Racial Reckoning Discussion Series Part II: Black Tech Innovators & Disruptors

Black entrepreneurs are creating new opportunities for themselves and others by launching startups, designing apps, and founding organizations that tackle pressing issues such as racial equity, social justice, and economic empowerment.Yet they are woefully under-represented in the industry and in mainstream media narratives about it.

 

On Feb. 27 we explored why that is and what is needed for meaningful change to occur, as told through the experiences of Black innovators and disruptors whose work is changing the face of tech and helping to create a better future for all.

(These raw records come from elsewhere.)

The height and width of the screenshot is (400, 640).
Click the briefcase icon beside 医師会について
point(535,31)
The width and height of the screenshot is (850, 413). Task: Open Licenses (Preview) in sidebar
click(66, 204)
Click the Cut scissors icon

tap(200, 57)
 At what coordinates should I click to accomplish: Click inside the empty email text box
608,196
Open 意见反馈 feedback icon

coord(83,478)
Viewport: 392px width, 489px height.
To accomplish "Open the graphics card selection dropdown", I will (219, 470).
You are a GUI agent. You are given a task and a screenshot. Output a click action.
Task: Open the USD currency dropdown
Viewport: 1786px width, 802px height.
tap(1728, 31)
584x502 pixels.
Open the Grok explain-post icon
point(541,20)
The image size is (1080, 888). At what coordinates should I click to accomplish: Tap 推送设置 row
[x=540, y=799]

Black Tech Innovators & Disruptors Racial Reckoning Truth Telling Narrative Change Racial Equity DEI Strategies Workforce Development

Racial Reckoning: Moment or Movement?

 

In the summer of 2020, the widely publicized murder of George Floyd by Minneapolis police created global shockwaves that magnified and amplified the inherited disparities of a pre-pandemic segregationist society across the spectrum of life in America — in education, housing, jobs, business, finance, healthcare, transportation, access to food and other vital resources.

 

And yet, as U.S. Representative Barbara J. Lee (D-Calif.) recently noted, "This country has never had its truth-telling moment as it relates to the Middle Passage and the impacts of enslaving so many people for so many years." 

 

“We’ve seen the manifestations of the enslavement of Africans through the murder of Mr. George Floyd, for example; through the disparities in healthcare, through Black and Brown people dying disproportionately from Covid. You can’t separate that from the trajectory of enslaving Africans to today," Lee said in her keynote speech at the October 2022 Truth and Transformation conference, hosted by the Harvard Kennedy School’s Ash Center. "After genocides, crimes against humanity, slavery, you can’t heal without people coming forth.”

 

MMCA has created a discussion series to provide space for exactly that — for people to come forth, to speak their truth, to feed a groundswell in activism and advocacy around antiracism, and to combat the mis/disinformation about race that is derailing our economy and threatening our fragile democracy.

 

Racial Reckoning: Moving Toward Transformation and Healing is a series of one-hour, news-style conversations where we examine what, exactly, has changed or not changed in the 2+ years since widespread rallies for racial justice rocked the world, and what it will take to harness our renewed awareness of racial inequity into transformation and healing.

 

Each discussion will provide insights and spark a debate that will then be summarized in a news story that, along with related content submitted by journalists and other contributors, will be syndicated and distributed to hundreds of BIPOC media outlets via the BIPOCXChange Media Wire. Our ultimate goal is for the BXC to serve as a repository for information, stories, and insights about the current racial justice movement that the media and private, public, and social sector DEI leaders can access. 

 

Three in four Black workers say they are more likely to work for or st...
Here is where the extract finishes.